Porta, a boy wonder, who would have felt at home in the modern Hollywood, put the room camera to theatrical uses. In a way Porta was both the last of the necromancers, who used lens and mirror devices to deceive, and the first legitimate screen writer and producer of light and shadow plays with true entertainment values.
Porta was born in Naples about the year 1538. He and his brother, Vincenzo, were educated by their uncle Adriano Spatafore, a learned man. The uncle had considerable wealth, which enabled young Porta to travel extensively and have the best available instructors. From boyhood Porta’s chief interests were the stage and magic.
At an early age he started writing for the theatre and his comedies are rated with the best produced in Italy in the 16th century. But even before he began his professional writing for the stage, he had developed an interest in magic and anything approaching the magical. This avocation was developed during the rest of his life.
Porta was very fond of secrets and secret societies, founding the Academy of Secrets at Naples. He was also a member of the Roman Academy of the Lynxes, scientific society founded in 1603—named for its trademark. Even magic inks for secret writing were an attraction to him.
For years it was generally believed that Porta invented the camera obscura but, as we have seen, it was known long before he was born. At the time of the discovery of photography Porta’s title to the invention of the camera was discussed and it was definitely established that while he made some refinements and, of course, devised some special uses, he had nothing to do with its invention.

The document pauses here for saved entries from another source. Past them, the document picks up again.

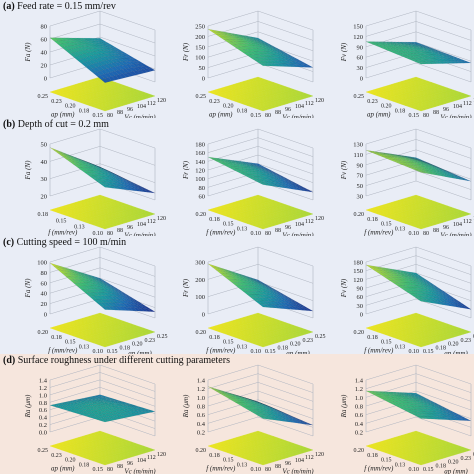  What do you see at coordinates (200, 58) in the screenshot?
I see `z-tick-label: 100` at bounding box center [200, 58].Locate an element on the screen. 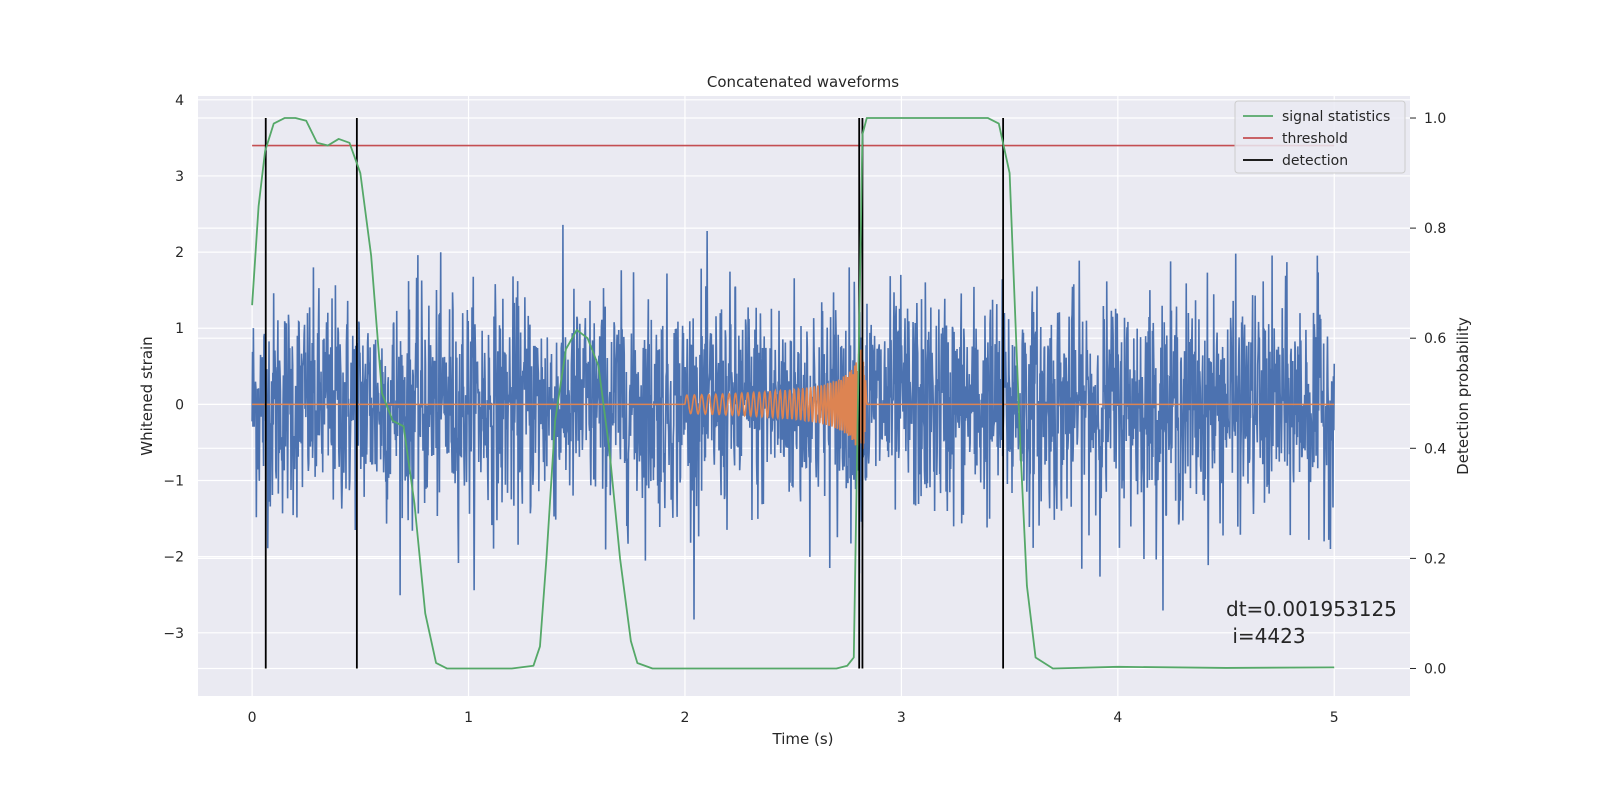  x-axis-label: Time (s) is located at coordinates (803, 739). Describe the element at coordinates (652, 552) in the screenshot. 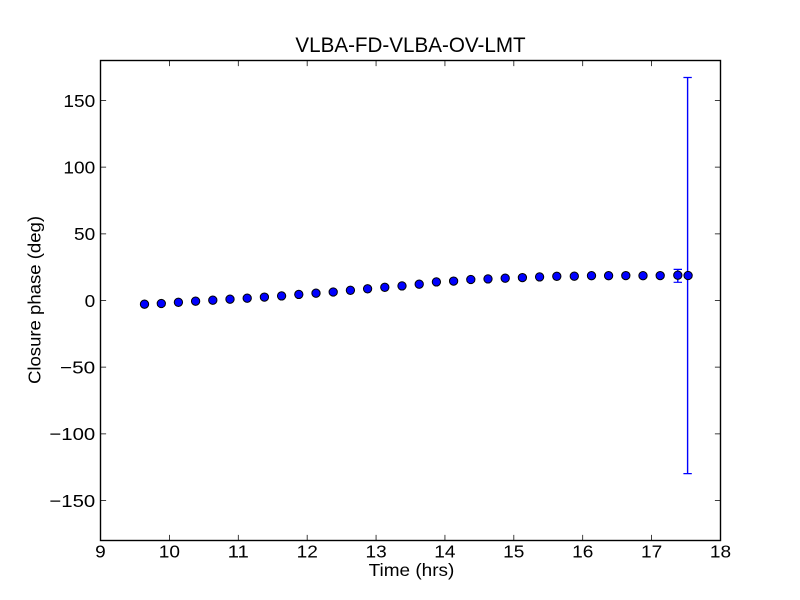

I see `svg-text: 17` at that location.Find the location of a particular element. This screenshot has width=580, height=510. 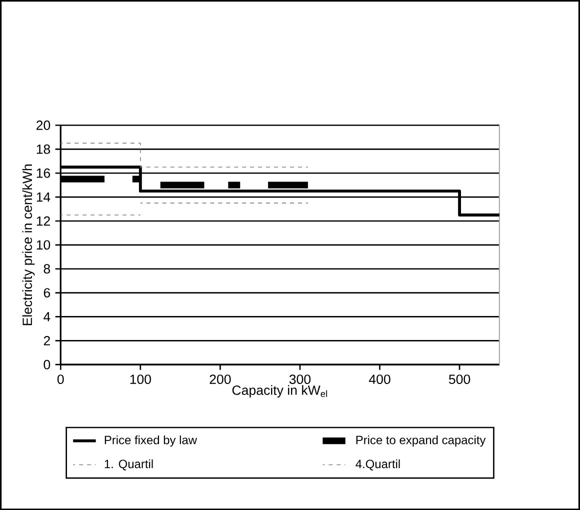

When about 15, Porta began the investigations which led to the writing of Magia Naturalis, sive de Miraculis Rerum Naturalium, “Natural Magic, or the wonders of natural things.” The material was published five years later, at Naples, in four “books”, or large chapters. Through the years he increased his notes on the subject and in 1589 the work was printed in twenty chapters.
Porta’s Natural Magic was a popular book, a best-seller of the day. It was first translated into English and published in London in 1658. It was also translated into many other languages. Natural Magic contains a wide variety of subjects, including developments in the light and shadow art-science. Porta published the first detailed explanation of the construction and use of the camera obscura in the fourth “book”.